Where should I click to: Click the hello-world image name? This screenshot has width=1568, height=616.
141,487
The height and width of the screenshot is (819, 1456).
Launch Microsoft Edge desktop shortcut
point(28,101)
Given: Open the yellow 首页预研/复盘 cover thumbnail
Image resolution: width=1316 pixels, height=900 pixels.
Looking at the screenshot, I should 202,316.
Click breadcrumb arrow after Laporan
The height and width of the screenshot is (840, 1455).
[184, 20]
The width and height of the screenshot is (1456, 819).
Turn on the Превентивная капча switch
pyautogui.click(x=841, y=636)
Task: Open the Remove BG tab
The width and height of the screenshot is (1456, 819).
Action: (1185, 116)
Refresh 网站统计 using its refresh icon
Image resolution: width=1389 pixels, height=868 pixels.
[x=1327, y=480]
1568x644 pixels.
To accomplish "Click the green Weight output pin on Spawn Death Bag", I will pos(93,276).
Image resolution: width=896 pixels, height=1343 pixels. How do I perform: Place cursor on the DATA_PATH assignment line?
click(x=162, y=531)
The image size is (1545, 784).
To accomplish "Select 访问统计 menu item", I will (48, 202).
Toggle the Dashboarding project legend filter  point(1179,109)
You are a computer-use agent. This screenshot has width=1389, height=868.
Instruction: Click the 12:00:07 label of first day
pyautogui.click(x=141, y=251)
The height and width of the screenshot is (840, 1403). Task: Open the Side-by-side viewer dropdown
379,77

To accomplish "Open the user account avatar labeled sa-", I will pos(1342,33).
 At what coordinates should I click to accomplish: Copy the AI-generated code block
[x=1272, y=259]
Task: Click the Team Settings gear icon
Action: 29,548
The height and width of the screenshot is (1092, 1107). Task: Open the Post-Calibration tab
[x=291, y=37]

· · ·

| Assignment |
Could you repeat the listing above, exactly as it is shown?

| Solution to this task |
Where should I click to: Click the hello-world image name? This screenshot has width=1568, height=616.
141,487
The height and width of the screenshot is (819, 1456).
Launch Microsoft Edge desktop shortcut
point(28,101)
Given: Open the yellow 首页预研/复盘 cover thumbnail
Image resolution: width=1316 pixels, height=900 pixels.
Looking at the screenshot, I should 202,316.
Click breadcrumb arrow after Laporan
The height and width of the screenshot is (840, 1455).
[184, 20]
The width and height of the screenshot is (1456, 819).
Turn on the Превентивная капча switch
pyautogui.click(x=841, y=636)
Task: Open the Remove BG tab
The width and height of the screenshot is (1456, 819).
Action: (1185, 116)
Refresh 网站统计 using its refresh icon
Image resolution: width=1389 pixels, height=868 pixels.
[x=1327, y=480]
1568x644 pixels.
To accomplish "Click the green Weight output pin on Spawn Death Bag", I will pos(93,276).
Image resolution: width=896 pixels, height=1343 pixels. How do I perform: Place cursor on the DATA_PATH assignment line?
click(x=162, y=531)
The image size is (1545, 784).
To accomplish "Select 访问统计 menu item", I will (48, 202).
Toggle the Dashboarding project legend filter  point(1179,109)
You are a computer-use agent. This screenshot has width=1389, height=868.
Instruction: Click the 12:00:07 label of first day
pyautogui.click(x=141, y=251)
The height and width of the screenshot is (840, 1403). Task: Open the Side-by-side viewer dropdown
379,77

To accomplish "Open the user account avatar labeled sa-", I will pos(1342,33).
 At what coordinates should I click to accomplish: Copy the AI-generated code block
[x=1272, y=259]
Task: Click the Team Settings gear icon
Action: 29,548
The height and width of the screenshot is (1092, 1107). Task: Open the Post-Calibration tab
[x=291, y=37]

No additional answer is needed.